§ Task
Please copy out the records again, beginning at the line that contains "751x489 pixels." and continuing through the last line of the records, leaving out the pictures.

§ Record list
((

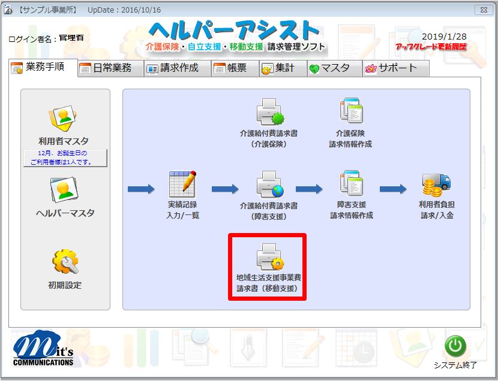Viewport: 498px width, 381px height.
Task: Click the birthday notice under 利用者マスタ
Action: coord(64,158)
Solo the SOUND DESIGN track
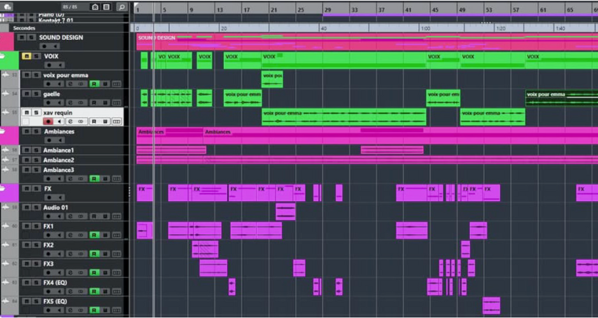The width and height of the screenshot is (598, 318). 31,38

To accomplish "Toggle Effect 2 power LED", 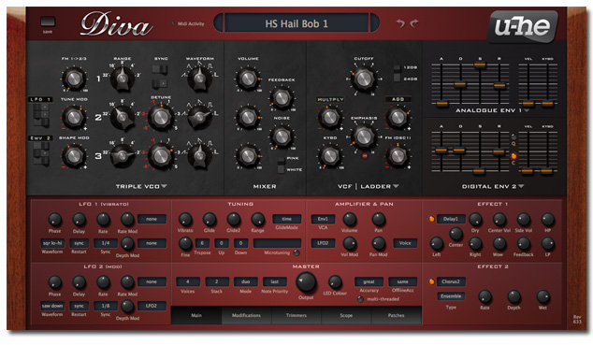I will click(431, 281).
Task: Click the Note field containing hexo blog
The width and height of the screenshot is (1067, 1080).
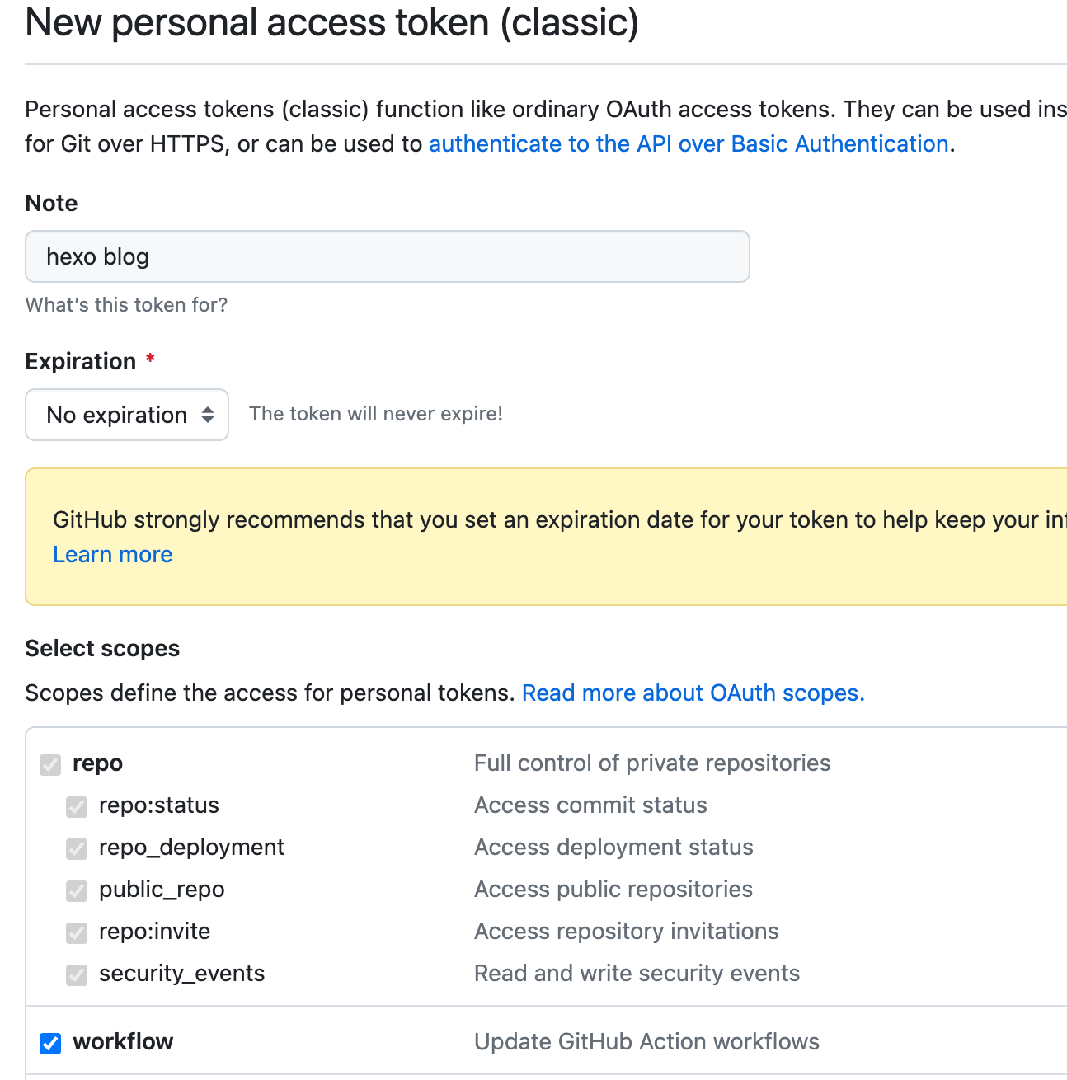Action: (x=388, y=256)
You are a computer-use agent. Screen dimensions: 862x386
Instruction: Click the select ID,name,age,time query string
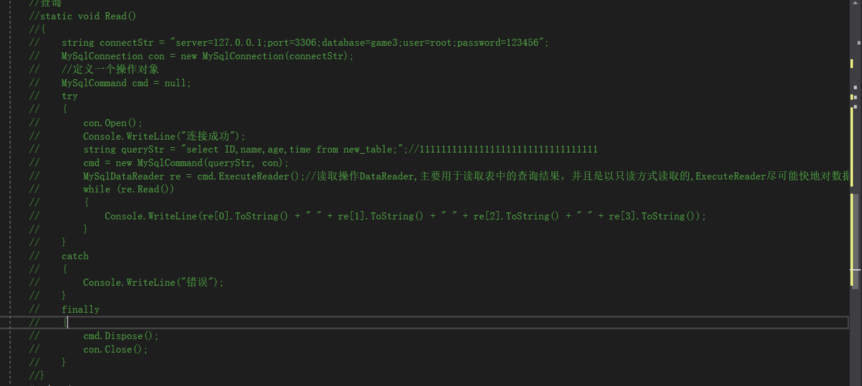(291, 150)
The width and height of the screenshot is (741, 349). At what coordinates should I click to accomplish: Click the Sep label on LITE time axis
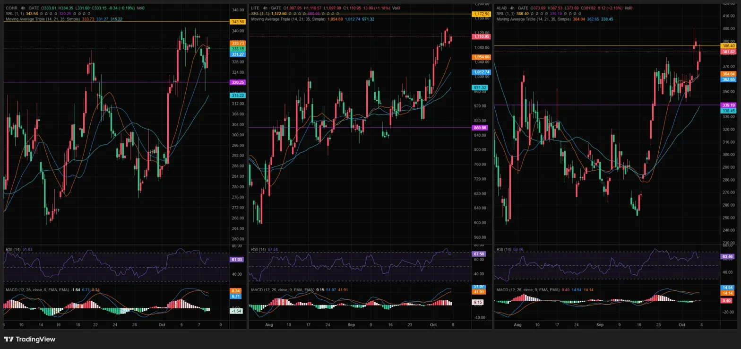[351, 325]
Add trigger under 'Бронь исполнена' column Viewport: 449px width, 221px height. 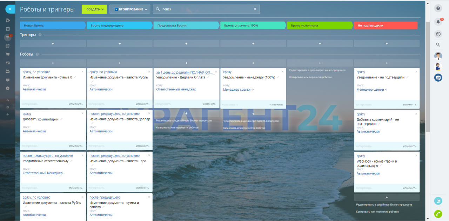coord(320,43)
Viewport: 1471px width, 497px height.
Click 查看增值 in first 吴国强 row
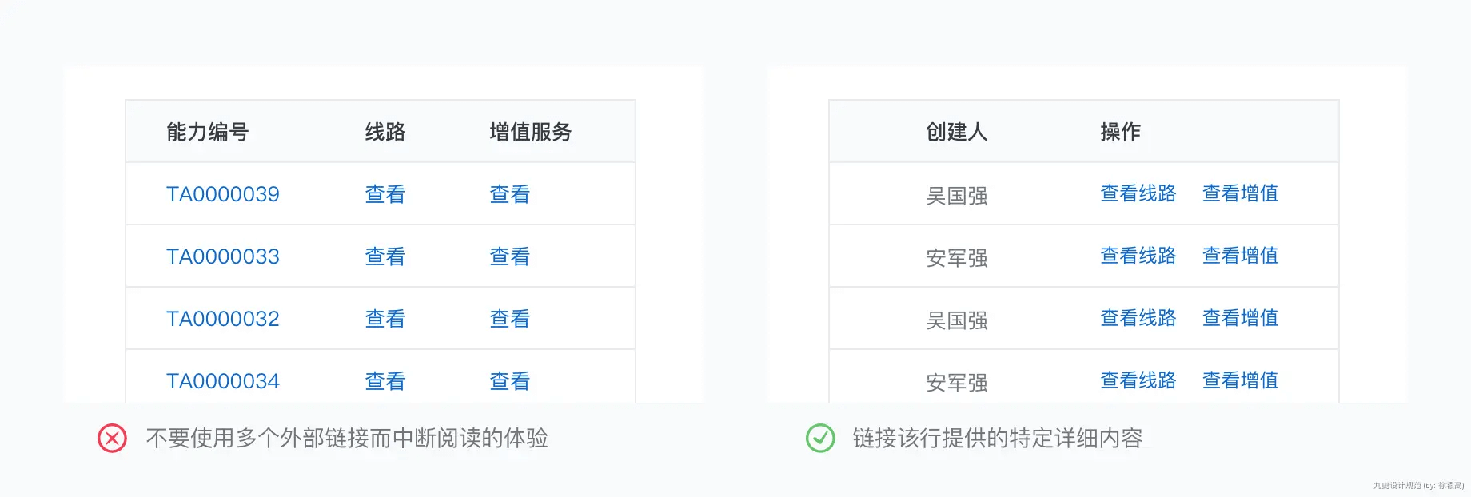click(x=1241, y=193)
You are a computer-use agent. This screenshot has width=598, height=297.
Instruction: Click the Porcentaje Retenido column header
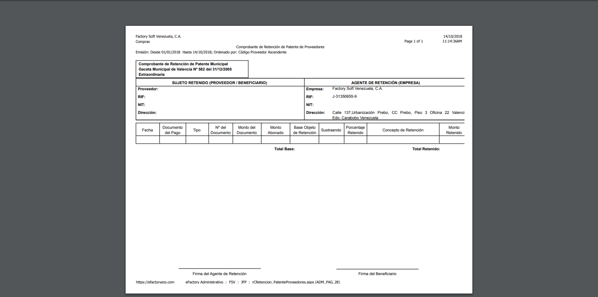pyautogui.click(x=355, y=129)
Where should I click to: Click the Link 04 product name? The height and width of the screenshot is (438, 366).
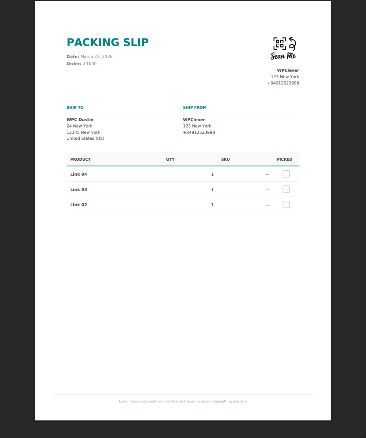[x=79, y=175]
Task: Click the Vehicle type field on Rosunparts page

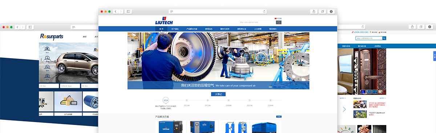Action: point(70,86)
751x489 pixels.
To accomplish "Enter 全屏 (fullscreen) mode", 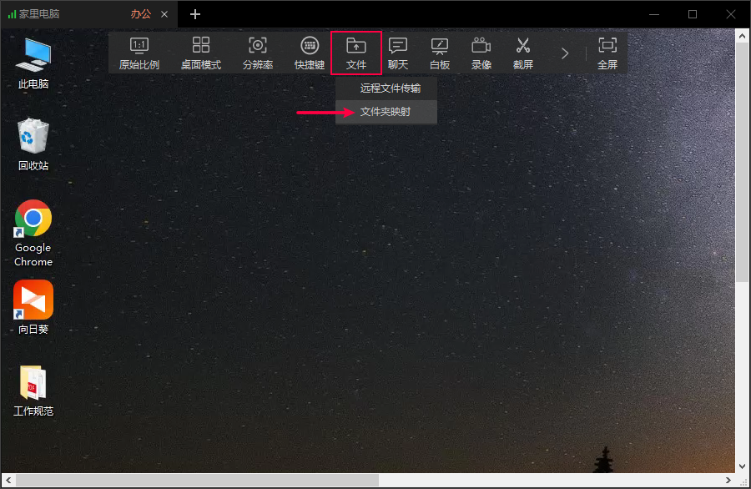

))

§ Solution to this problem
751x489 pixels.
To accomplish "Enter 全屏 (fullscreen) mode", 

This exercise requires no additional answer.